_Texte fourni_

LE BOUM (BOUM) DE LA MUSIQUE TECHNO
Longtemps
clandestine et marginale, la techno était l'apanage des milieux branchés. Aujourd'hui la
musique électronique se popularise et défile dans les rues. Elle est sur le chemin de la
reconnaissance artistique et, ce n'est qu'un début....
Les vibrations de la sono
accélèrent le rythme cardiaque, les tympans suivent le tempo tant bien que mal et
l'environnement disparaît progressivement. Reste la musique ... Au passage du premier
char, le son s'empare littéralement du corps. Impossible d'y échapper. La dernière
techno parade a rassemblé plus de 200 000 personnes, le 18 septembre dernier, dans les
rues de Paris. Sur les trottoirs, les avis sont partagés. On aime ou on aime pas. Une
chose est sûre, personne ne reste indifférent à cette tendance musicale. Tout au long
du parcours, ceux qui aiment, dansent à perdre haleine. Ceux qui n'aiment pas, se
bouchent les oreilles, ou tentent de trouver un refuge plus silencieux.
La techno est née en 1989, à Détroit, aux
USA, dans les friches de l'industrie automobile. Puis elle se répand très vite dans le
bassin de la Ruhr, en Allemagne et dans les cités post-industrielles du Nord de
l'Angleterre. Les DJ's font leur premiers pas, dans des fêtes souvent improvisées, en
utilisant comme base à leur musique des échantillons sonores, des sons électroniques,
des boîtes à rythme, le tout peut-être mixé sur un ordinateur; Un nouveau courant
musical est né, particulièrement fécond. Surtout que pour 50 000 Fr, on peut composer
sa propre musique avec le Home Studio.
Ce que l'on appelle de manière générique "techno" recouvre une
multitudes de variantes et de sous-groupes. Classification par rythmes, par sonorités,
par couleurs ... Avec une cadence caluculée en BPM qui imite celle du coeur, des sons
plus ou moins atypiques, l'absence de voix, pas d'instruments ni de partitions, cette
musique ne ressemble à aucune autre. "La techno est un phénomène musicale !

_Données fournies_

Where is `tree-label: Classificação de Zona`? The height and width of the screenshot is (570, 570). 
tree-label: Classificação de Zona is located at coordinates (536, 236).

---

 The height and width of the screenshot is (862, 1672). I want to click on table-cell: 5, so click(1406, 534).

_Consigne 1_
Répondez à ces questions d'après le texte sur la techno :
(a) Combien de personnes la dernière techno parade a-t-elle rassemblées dans les rues de Paris ?
(b) En quelle année et dans quelle ville la techno est-elle née ?
(c) Avec quoi peut-on composer sa propre musique pour 50 000 Fr ?
_Consigne 2_
Reprenez le texte sur la techno là où il s'arrête et prolongez-le de quelques phrases.
Les enregistrements proviennent d'une autre source que le texte.

_Zone de réponse 1_
(a) Plus de 200 000 personnes.
(b) En 1989, à Détroit.
(c) Avec le Home Studio.

_Zone de réponse 2_
Elle est composée à partir d'appareils électroniques, ce qui la place en pointe de la
recherche musicale", "explique Pierre Albert Castanet, directeur du département de
musicologie de l'unversité de Rouen. Ce n'est pas une musique réchauffée ou un
dérivé quelquconque. C'est un courant musical à part entière qui a sa touche propre
avec la surprésence du bruit. De plus, elle est innovante car elle a l'art d'accomoder
les restes. C'est de l'art tout simplement. Car l'art demande une certaine prise de risque
et les DJ's en prennent beaucoup quand ils improvisent devant un parterre de danseurs
LA TECHNO FAIT PEUR
Longtemps considérée comme une musique de marginaux et de drogués, la techno
acquiert peu à peu ses lettres de noblesse. Après tout, ce fut le cas pour tous les
nouveaux courants musicaux. En son temps, le rock a cristallisé les mêmes jugements. Il
ne faisait pas bon assister à un concert de rock, lieu de toutes les perversions et
porter les cheveux longs. Avec la techno, les mêmes provocations sont de mises et c'est
là l'essentiel pour beaucoup. Une génération entière possède enfin sa propre musique
et ne se sent plus obligé d'écouter les disques des ainés. "La techno fait
peur aux vieux ? Tant mieux ! Elle échappe complètement à leur culture ? Encore Mieux !"
ironise le journaliste Guillaume Bara, dans son livre 'La Techno'.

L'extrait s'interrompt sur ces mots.